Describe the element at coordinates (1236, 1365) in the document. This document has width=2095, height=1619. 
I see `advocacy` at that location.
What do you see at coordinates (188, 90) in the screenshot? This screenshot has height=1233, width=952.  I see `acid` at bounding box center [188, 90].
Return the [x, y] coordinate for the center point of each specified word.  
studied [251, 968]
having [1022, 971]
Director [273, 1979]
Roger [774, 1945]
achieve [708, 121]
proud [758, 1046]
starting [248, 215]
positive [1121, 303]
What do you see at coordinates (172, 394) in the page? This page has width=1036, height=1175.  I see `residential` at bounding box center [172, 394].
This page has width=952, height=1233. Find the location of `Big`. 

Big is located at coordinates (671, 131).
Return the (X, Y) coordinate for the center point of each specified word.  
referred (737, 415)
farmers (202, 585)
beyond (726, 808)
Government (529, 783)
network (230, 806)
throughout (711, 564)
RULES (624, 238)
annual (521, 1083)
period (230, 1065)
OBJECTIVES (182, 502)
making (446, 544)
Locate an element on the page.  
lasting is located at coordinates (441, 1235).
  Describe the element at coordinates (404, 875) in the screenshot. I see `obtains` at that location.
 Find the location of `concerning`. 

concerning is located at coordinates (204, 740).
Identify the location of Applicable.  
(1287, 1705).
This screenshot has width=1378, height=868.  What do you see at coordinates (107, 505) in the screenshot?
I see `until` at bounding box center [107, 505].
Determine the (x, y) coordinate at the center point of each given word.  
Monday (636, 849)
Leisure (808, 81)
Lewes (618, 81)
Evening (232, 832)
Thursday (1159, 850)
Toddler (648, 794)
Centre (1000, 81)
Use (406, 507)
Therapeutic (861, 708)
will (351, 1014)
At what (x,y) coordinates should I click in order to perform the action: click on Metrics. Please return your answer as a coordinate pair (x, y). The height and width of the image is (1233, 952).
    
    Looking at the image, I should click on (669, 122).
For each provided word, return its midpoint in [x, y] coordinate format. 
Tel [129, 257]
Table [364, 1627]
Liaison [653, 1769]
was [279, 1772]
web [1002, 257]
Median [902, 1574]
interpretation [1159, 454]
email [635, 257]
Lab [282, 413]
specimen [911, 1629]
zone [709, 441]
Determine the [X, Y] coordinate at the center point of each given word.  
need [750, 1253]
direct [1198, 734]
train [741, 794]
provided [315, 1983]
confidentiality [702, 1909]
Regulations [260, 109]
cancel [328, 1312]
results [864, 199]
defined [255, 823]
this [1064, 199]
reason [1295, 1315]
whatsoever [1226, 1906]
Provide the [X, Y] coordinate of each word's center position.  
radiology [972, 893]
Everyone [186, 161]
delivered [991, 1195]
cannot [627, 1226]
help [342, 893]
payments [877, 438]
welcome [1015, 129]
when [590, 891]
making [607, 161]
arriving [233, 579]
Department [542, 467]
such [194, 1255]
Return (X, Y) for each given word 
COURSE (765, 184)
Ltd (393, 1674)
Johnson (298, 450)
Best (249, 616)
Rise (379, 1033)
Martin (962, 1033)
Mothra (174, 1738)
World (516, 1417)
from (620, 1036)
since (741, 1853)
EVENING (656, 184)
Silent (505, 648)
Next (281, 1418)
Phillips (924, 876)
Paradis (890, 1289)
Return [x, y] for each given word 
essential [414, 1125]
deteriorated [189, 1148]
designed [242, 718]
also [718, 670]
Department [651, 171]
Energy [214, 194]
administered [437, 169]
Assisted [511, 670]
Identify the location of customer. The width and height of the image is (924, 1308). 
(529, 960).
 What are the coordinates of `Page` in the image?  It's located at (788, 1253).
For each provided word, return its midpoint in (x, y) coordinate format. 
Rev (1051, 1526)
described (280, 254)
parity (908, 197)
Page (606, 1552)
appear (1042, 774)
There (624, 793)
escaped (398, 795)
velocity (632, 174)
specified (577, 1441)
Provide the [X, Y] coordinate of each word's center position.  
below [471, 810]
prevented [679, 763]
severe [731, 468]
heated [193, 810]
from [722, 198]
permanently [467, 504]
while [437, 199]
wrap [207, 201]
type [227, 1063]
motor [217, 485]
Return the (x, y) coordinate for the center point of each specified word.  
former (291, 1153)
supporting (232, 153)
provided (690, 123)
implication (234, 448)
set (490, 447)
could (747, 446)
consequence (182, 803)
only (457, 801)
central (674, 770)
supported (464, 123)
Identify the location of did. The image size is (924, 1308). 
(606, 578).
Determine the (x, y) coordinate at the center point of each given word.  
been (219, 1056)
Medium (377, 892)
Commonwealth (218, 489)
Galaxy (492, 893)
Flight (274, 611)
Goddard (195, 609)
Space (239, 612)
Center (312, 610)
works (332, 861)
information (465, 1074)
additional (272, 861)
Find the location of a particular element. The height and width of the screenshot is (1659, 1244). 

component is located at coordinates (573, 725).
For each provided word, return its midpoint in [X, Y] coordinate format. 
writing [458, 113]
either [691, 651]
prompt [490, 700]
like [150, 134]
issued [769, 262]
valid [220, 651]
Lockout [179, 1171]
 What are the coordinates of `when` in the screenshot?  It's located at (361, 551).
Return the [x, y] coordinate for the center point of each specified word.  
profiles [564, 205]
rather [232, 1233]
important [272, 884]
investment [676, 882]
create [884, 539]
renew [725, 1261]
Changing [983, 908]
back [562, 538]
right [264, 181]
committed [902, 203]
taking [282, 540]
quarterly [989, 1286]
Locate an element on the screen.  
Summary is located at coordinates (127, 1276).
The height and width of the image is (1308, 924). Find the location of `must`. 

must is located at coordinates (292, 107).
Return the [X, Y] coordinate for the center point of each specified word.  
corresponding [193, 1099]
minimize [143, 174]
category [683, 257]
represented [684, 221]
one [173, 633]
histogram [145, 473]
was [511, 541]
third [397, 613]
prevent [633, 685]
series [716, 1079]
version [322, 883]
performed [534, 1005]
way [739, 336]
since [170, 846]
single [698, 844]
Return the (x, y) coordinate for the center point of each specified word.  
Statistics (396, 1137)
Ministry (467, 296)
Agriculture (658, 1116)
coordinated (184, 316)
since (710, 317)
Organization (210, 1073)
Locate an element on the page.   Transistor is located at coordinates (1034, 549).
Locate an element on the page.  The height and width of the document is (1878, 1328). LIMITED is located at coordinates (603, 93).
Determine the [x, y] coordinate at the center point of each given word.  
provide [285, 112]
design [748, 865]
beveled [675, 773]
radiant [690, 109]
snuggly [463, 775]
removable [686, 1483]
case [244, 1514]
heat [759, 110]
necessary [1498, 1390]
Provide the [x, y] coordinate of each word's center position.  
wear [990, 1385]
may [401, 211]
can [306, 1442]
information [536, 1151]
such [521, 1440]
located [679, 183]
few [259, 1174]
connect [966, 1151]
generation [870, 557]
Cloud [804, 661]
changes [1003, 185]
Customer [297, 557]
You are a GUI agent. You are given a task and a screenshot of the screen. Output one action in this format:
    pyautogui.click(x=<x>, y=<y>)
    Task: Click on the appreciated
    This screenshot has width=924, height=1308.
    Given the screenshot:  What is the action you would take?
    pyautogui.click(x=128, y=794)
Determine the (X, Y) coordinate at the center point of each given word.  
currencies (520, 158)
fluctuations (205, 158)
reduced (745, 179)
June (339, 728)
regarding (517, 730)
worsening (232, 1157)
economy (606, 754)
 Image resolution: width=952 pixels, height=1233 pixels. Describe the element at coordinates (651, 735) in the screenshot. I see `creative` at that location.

====

PROBLEM TO WORK ON
Switch "center point" to "midpoint" throughout all the records above, and write every line out again with nothing else changed.

ANSWER FOR THIS EXERCISE
Describe the element at coordinates (1236, 1365) in the document. This document has width=2095, height=1619. 
I see `advocacy` at that location.
What do you see at coordinates (188, 90) in the screenshot? This screenshot has height=1233, width=952.  I see `acid` at bounding box center [188, 90].
Return the [x, y] coordinate for the midpoint of each specified word.  
studied [251, 968]
having [1022, 971]
Director [273, 1979]
Roger [774, 1945]
achieve [708, 121]
proud [758, 1046]
starting [248, 215]
positive [1121, 303]
What do you see at coordinates (172, 394) in the page? This page has width=1036, height=1175.  I see `residential` at bounding box center [172, 394].
This page has width=952, height=1233. Find the location of `Big`. 

Big is located at coordinates (671, 131).
Return the (X, Y) coordinate for the midpoint of each specified word.  
referred (737, 415)
farmers (202, 585)
beyond (726, 808)
Government (529, 783)
network (230, 806)
throughout (711, 564)
RULES (624, 238)
annual (521, 1083)
period (230, 1065)
OBJECTIVES (182, 502)
making (446, 544)
Locate an element on the page.  
lasting is located at coordinates (441, 1235).
  Describe the element at coordinates (404, 875) in the screenshot. I see `obtains` at that location.
 Find the location of `concerning`. 

concerning is located at coordinates (204, 740).
Identify the location of Applicable.  
(1287, 1705).
This screenshot has width=1378, height=868.  What do you see at coordinates (107, 505) in the screenshot?
I see `until` at bounding box center [107, 505].
Determine the (x, y) coordinate at the midpoint of each given word.  
Monday (636, 849)
Leisure (808, 81)
Lewes (618, 81)
Evening (232, 832)
Thursday (1159, 850)
Toddler (648, 794)
Centre (1000, 81)
Use (406, 507)
Therapeutic (861, 708)
will (351, 1014)
At what (x,y) coordinates should I click in order to perform the action: click on Metrics. Please return your answer as a coordinate pair (x, y). The height and width of the image is (1233, 952).
    
    Looking at the image, I should click on (669, 122).
For each provided word, return its midpoint in [x, y] coordinate format. 
Tel [129, 257]
Table [364, 1627]
Liaison [653, 1769]
was [279, 1772]
web [1002, 257]
Median [902, 1574]
interpretation [1159, 454]
email [635, 257]
Lab [282, 413]
specimen [911, 1629]
zone [709, 441]
Determine the [X, Y] coordinate at the midpoint of each given word.  
need [750, 1253]
direct [1198, 734]
train [741, 794]
provided [315, 1983]
confidentiality [702, 1909]
Regulations [260, 109]
cancel [328, 1312]
results [864, 199]
defined [255, 823]
this [1064, 199]
reason [1295, 1315]
whatsoever [1226, 1906]
Provide the [X, Y] coordinate of each word's center position.  
radiology [972, 893]
Everyone [186, 161]
delivered [991, 1195]
cannot [627, 1226]
help [342, 893]
payments [877, 438]
welcome [1015, 129]
when [590, 891]
making [607, 161]
arriving [233, 579]
Department [542, 467]
such [194, 1255]
Return (X, Y) for each given word 
COURSE (765, 184)
Ltd (393, 1674)
Johnson (298, 450)
Best (249, 616)
Rise (379, 1033)
Martin (962, 1033)
Mothra (174, 1738)
World (516, 1417)
from (620, 1036)
since (741, 1853)
EVENING (656, 184)
Silent (505, 648)
Next (281, 1418)
Phillips (924, 876)
Paradis (890, 1289)
Return [x, y] for each given word 
essential [414, 1125]
deteriorated [189, 1148]
designed [242, 718]
also [718, 670]
Department [651, 171]
Energy [214, 194]
administered [437, 169]
Assisted [511, 670]
Identify the location of customer. The width and height of the image is (924, 1308). 
(529, 960).
 What are the coordinates of `Page` in the image?  It's located at (788, 1253).
For each provided word, return its midpoint in (x, y) coordinate format. 
Rev (1051, 1526)
described (280, 254)
parity (908, 197)
Page (606, 1552)
appear (1042, 774)
There (624, 793)
escaped (398, 795)
velocity (632, 174)
specified (577, 1441)
Provide the [X, Y] coordinate of each word's center position.  
below [471, 810]
prevented [679, 763]
severe [731, 468]
heated [193, 810]
from [722, 198]
permanently [467, 504]
while [437, 199]
wrap [207, 201]
type [227, 1063]
motor [217, 485]
Return the (x, y) coordinate for the midpoint of each specified word.  
former (291, 1153)
supporting (232, 153)
provided (690, 123)
implication (234, 448)
set (490, 447)
could (747, 446)
consequence (182, 803)
only (457, 801)
central (674, 770)
supported (464, 123)
Identify the location of did. The image size is (924, 1308). 
(606, 578).
Determine the (x, y) coordinate at the midpoint of each given word.  
been (219, 1056)
Medium (377, 892)
Commonwealth (218, 489)
Galaxy (492, 893)
Flight (274, 611)
Goddard (195, 609)
Space (239, 612)
Center (312, 610)
works (332, 861)
information (465, 1074)
additional (272, 861)
Find the location of a particular element. The height and width of the screenshot is (1659, 1244). 

component is located at coordinates (573, 725).
For each provided word, return its midpoint in [X, Y] coordinate format. 
writing [458, 113]
either [691, 651]
prompt [490, 700]
like [150, 134]
issued [769, 262]
valid [220, 651]
Lockout [179, 1171]
 What are the coordinates of `when` in the screenshot?  It's located at (361, 551).
Return the [x, y] coordinate for the midpoint of each specified word.  
profiles [564, 205]
rather [232, 1233]
important [272, 884]
investment [676, 882]
create [884, 539]
renew [725, 1261]
Changing [983, 908]
back [562, 538]
right [264, 181]
committed [902, 203]
taking [282, 540]
quarterly [989, 1286]
Locate an element on the screen.  
Summary is located at coordinates (127, 1276).
The height and width of the image is (1308, 924). Find the location of `must`. 

must is located at coordinates (292, 107).
Return the [X, Y] coordinate for the midpoint of each specified word.  
corresponding [193, 1099]
minimize [143, 174]
category [683, 257]
represented [684, 221]
one [173, 633]
histogram [145, 473]
was [511, 541]
third [397, 613]
prevent [633, 685]
series [716, 1079]
version [322, 883]
performed [534, 1005]
way [739, 336]
since [170, 846]
single [698, 844]
Return the (x, y) coordinate for the midpoint of each specified word.  
Statistics (396, 1137)
Ministry (467, 296)
Agriculture (658, 1116)
coordinated (184, 316)
since (710, 317)
Organization (210, 1073)
Locate an element on the page.   Transistor is located at coordinates (1034, 549).
Locate an element on the page.  The height and width of the document is (1878, 1328). LIMITED is located at coordinates (603, 93).
Determine the [x, y] coordinate at the midpoint of each given word.  
provide [285, 112]
design [748, 865]
beveled [675, 773]
radiant [690, 109]
snuggly [463, 775]
removable [686, 1483]
case [244, 1514]
heat [759, 110]
necessary [1498, 1390]
Provide the [x, y] coordinate of each word's center position.  
wear [990, 1385]
may [401, 211]
can [306, 1442]
information [536, 1151]
such [521, 1440]
located [679, 183]
few [259, 1174]
connect [966, 1151]
generation [870, 557]
Cloud [804, 661]
changes [1003, 185]
Customer [297, 557]
You are a GUI agent. You are given a task and a screenshot of the screen. Output one action in this format:
    pyautogui.click(x=<x>, y=<y>)
    Task: Click on the appreciated
    This screenshot has width=924, height=1308.
    Given the screenshot:  What is the action you would take?
    pyautogui.click(x=128, y=794)
Determine the (X, Y) coordinate at the midpoint of each given word.  
currencies (520, 158)
fluctuations (205, 158)
reduced (745, 179)
June (339, 728)
regarding (517, 730)
worsening (232, 1157)
economy (606, 754)
 Image resolution: width=952 pixels, height=1233 pixels. Describe the element at coordinates (651, 735) in the screenshot. I see `creative` at that location.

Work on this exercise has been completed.